Exercise: Look through the records below for the line with "The height and width of the screenshot is (172, 229)." and the line with "This screenshot has width=889, height=605.", then return those lines and all lines between, exactly.
Data section START
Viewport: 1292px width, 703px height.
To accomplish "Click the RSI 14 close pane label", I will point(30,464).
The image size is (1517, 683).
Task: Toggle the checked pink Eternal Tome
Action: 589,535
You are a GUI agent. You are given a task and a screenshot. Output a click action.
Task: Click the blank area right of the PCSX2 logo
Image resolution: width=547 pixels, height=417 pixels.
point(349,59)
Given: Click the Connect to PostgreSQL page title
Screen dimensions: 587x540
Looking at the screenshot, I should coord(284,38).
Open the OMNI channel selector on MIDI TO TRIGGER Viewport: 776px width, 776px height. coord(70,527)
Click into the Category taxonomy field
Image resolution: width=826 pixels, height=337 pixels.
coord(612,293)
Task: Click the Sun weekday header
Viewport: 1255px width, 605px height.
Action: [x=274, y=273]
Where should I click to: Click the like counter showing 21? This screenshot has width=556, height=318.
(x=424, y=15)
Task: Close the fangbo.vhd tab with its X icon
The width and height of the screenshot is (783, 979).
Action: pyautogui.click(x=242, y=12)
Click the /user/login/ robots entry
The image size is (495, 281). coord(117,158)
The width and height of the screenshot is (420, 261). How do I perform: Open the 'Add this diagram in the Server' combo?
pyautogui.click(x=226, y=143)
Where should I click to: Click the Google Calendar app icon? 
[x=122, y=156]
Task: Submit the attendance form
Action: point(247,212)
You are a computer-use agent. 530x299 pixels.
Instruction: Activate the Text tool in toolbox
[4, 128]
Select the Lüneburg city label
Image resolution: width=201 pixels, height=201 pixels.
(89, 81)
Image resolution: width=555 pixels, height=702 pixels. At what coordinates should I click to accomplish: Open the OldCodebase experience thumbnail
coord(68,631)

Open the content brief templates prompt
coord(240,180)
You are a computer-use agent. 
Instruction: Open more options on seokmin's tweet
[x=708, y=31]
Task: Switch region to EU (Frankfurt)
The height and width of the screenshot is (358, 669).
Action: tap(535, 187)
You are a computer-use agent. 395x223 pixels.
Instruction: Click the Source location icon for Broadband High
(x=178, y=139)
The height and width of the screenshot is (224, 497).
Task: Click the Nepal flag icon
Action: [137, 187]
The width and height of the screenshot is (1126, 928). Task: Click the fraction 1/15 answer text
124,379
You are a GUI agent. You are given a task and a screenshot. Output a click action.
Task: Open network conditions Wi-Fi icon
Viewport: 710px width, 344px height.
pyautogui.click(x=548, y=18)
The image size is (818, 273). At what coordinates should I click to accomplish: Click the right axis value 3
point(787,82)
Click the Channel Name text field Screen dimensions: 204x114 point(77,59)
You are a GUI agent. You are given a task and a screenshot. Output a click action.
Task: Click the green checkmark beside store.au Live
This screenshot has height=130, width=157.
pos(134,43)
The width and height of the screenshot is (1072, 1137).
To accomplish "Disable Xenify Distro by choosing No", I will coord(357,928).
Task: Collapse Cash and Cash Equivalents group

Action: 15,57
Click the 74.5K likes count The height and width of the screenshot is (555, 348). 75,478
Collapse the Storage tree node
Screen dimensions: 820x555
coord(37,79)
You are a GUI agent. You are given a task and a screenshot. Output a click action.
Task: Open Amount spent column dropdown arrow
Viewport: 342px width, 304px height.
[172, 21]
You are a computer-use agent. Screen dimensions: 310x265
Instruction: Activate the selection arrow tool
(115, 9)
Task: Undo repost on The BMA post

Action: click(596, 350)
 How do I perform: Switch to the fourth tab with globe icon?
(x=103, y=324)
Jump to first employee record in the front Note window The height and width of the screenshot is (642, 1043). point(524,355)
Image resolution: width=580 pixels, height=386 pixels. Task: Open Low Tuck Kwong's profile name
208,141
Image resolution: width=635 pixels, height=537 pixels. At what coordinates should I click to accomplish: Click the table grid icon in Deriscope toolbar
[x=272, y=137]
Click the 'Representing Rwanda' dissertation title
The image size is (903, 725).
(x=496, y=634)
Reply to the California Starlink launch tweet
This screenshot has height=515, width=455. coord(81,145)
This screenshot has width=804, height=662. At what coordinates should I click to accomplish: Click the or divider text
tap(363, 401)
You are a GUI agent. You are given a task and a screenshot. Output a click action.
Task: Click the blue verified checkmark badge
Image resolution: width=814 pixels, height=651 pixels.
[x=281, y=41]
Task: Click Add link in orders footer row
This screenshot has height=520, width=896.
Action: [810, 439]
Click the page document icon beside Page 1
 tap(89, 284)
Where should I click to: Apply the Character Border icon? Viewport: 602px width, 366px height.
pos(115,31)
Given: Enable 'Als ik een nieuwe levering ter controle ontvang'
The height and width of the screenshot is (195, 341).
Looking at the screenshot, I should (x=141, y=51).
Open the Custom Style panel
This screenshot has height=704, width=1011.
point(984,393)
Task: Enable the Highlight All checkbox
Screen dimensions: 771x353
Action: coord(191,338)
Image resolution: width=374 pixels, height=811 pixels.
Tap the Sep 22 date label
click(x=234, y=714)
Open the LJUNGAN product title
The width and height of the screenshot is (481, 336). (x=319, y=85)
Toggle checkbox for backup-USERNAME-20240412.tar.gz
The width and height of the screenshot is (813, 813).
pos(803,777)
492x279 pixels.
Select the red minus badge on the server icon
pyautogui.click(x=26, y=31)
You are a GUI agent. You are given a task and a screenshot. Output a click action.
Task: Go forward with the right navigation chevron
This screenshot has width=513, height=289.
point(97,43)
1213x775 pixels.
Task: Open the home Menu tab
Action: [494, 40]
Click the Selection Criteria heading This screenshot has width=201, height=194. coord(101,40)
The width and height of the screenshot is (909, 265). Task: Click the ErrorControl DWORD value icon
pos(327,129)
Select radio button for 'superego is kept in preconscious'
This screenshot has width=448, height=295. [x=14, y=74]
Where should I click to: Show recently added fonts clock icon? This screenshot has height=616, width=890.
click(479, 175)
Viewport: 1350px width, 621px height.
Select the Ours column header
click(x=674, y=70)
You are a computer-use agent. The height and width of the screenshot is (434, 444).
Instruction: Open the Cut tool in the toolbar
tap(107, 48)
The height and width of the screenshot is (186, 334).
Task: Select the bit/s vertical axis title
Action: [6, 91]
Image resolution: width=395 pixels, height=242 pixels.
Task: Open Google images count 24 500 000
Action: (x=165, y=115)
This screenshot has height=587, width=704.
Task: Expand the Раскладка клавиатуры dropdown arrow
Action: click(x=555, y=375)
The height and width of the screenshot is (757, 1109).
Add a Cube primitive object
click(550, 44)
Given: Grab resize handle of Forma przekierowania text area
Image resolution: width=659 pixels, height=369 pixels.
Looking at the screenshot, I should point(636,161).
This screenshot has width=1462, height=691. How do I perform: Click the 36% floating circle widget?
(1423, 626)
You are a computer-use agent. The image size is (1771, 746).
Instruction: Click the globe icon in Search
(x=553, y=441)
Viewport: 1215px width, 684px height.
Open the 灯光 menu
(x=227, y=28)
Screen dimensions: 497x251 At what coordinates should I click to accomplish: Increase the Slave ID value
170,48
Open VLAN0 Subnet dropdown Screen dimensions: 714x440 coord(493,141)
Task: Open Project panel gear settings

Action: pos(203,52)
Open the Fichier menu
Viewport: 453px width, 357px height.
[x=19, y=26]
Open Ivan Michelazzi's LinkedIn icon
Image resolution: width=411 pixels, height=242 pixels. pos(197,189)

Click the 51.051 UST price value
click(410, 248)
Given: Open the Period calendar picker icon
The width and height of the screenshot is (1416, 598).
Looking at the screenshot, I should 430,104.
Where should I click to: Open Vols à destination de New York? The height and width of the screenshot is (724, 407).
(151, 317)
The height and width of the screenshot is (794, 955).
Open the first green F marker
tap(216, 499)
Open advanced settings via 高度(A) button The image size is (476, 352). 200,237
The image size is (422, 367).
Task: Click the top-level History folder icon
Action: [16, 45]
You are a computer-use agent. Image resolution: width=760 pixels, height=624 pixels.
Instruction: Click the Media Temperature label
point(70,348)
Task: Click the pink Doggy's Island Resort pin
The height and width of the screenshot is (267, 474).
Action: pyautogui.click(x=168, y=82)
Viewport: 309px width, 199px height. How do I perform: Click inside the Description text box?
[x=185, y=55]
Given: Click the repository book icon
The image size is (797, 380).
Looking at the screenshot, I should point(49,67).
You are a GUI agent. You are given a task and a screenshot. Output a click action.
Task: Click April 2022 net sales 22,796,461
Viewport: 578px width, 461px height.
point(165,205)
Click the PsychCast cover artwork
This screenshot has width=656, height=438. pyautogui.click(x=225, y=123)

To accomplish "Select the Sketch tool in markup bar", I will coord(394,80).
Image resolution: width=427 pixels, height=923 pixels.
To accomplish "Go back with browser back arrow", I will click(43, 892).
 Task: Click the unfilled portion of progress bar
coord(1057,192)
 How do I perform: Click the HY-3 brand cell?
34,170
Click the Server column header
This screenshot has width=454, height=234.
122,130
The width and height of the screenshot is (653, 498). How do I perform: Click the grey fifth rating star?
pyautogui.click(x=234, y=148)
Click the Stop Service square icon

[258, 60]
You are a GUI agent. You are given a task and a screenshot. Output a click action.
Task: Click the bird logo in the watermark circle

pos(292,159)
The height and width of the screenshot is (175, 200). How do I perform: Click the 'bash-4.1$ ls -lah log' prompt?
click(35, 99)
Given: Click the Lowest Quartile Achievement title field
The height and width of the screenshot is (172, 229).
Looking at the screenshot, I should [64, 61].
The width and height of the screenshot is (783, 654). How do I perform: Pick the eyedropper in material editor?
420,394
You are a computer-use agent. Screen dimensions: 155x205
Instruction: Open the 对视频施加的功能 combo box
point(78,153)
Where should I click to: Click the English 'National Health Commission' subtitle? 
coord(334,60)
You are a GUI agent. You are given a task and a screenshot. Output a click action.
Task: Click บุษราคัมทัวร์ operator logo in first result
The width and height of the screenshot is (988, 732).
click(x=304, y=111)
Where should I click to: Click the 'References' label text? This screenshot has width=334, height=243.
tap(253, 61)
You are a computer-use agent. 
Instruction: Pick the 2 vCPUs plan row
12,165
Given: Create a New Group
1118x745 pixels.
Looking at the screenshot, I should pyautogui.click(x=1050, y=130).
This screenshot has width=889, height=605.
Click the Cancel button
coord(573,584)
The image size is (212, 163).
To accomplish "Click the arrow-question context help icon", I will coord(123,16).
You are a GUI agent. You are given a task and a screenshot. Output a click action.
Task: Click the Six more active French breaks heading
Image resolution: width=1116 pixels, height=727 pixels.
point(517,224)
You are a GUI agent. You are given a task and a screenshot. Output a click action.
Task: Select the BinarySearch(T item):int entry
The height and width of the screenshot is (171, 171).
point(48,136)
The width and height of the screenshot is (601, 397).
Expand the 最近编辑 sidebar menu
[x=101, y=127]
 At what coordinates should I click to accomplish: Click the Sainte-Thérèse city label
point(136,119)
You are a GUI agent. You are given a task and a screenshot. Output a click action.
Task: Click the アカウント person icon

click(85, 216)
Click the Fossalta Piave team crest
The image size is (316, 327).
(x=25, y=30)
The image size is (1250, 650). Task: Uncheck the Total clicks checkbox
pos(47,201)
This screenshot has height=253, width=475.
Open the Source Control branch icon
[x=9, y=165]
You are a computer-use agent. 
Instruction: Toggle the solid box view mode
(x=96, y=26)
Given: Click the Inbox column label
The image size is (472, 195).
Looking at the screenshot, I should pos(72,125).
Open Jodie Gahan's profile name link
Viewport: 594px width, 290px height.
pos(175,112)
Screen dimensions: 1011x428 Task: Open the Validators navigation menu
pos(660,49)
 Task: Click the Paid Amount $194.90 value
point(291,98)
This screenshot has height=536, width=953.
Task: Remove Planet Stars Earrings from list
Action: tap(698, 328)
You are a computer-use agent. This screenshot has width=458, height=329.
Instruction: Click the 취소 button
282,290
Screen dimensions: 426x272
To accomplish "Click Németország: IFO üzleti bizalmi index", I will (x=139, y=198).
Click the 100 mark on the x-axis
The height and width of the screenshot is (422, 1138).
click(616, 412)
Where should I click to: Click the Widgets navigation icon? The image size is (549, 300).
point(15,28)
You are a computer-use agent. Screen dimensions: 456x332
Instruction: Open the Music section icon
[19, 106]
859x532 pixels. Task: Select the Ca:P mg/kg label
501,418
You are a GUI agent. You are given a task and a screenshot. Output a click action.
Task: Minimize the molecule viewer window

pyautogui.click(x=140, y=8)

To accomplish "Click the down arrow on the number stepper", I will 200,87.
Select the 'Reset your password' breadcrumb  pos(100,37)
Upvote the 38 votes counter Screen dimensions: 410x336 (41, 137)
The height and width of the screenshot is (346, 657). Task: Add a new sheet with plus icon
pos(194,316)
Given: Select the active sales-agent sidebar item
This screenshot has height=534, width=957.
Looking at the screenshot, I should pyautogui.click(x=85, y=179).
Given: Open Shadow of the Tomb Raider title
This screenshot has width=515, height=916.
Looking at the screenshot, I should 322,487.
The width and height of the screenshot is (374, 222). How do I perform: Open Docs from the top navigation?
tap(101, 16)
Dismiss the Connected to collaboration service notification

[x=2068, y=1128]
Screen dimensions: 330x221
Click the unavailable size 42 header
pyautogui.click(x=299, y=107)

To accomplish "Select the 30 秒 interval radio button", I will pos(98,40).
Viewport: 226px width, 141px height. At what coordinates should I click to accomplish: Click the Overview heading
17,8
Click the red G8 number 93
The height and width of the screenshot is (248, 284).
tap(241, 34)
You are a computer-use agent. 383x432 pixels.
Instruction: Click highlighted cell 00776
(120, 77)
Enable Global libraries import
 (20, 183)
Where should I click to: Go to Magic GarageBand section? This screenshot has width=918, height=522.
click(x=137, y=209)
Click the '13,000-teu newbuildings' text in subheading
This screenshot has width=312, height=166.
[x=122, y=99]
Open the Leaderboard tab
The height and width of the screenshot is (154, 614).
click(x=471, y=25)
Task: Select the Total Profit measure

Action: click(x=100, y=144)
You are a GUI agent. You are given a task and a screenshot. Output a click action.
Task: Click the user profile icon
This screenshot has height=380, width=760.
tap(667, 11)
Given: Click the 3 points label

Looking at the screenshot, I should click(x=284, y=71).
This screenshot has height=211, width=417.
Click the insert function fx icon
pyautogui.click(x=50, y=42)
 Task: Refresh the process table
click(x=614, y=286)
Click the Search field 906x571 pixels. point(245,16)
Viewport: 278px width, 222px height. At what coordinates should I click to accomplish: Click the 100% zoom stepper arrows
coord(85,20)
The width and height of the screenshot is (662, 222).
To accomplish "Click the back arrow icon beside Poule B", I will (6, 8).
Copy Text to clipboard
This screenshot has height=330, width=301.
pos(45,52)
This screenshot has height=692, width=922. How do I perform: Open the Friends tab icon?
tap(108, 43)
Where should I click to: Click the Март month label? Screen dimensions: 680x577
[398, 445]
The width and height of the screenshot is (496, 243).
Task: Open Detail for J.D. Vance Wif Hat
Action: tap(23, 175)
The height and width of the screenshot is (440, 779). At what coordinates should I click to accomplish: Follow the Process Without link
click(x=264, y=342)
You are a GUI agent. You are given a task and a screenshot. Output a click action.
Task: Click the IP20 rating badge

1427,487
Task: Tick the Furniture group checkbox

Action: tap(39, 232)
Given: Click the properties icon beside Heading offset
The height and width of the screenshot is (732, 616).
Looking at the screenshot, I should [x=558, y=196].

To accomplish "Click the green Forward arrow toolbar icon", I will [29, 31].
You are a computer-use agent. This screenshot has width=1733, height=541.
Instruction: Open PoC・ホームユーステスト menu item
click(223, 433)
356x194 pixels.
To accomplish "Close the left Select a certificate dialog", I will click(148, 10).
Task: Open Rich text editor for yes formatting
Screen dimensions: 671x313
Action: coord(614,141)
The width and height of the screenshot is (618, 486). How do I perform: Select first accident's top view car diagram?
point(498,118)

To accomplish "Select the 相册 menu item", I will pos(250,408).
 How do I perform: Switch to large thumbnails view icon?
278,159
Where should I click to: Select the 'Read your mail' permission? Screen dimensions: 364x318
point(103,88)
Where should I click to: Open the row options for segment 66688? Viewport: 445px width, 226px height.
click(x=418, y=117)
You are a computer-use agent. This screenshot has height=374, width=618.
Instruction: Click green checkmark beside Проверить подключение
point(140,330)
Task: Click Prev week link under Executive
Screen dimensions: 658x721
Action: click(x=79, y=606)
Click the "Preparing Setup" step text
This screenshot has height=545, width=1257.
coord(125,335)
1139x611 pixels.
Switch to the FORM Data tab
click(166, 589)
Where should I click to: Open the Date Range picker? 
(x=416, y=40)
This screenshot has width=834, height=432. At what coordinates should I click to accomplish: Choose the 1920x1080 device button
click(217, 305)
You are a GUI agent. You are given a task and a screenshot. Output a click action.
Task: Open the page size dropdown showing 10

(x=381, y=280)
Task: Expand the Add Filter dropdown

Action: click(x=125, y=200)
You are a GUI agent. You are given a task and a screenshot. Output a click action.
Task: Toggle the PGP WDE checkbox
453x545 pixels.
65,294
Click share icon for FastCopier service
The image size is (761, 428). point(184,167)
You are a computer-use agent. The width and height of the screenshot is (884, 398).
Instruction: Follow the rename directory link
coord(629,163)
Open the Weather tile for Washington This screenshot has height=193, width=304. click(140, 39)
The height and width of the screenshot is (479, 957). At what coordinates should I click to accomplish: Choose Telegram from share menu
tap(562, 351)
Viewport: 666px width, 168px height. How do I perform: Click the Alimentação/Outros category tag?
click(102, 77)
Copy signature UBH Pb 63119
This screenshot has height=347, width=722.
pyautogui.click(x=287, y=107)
Data section END
Answer section:
The height and width of the screenshot is (172, 229).
Looking at the screenshot, I should [64, 61].
The width and height of the screenshot is (783, 654). How do I perform: Pick the eyedropper in material editor?
420,394
You are a computer-use agent. Screen dimensions: 155x205
Instruction: Open the 对视频施加的功能 combo box
point(78,153)
Where should I click to: Click the English 'National Health Commission' subtitle? 
coord(334,60)
You are a GUI agent. You are given a task and a screenshot. Output a click action.
Task: Click บุษราคัมทัวร์ operator logo in first result
The width and height of the screenshot is (988, 732).
click(x=304, y=111)
Where should I click to: Click the 'References' label text? This screenshot has width=334, height=243.
tap(253, 61)
You are a computer-use agent. 
Instruction: Pick the 2 vCPUs plan row
12,165
Given: Create a New Group
1118x745 pixels.
Looking at the screenshot, I should pyautogui.click(x=1050, y=130).
This screenshot has width=889, height=605.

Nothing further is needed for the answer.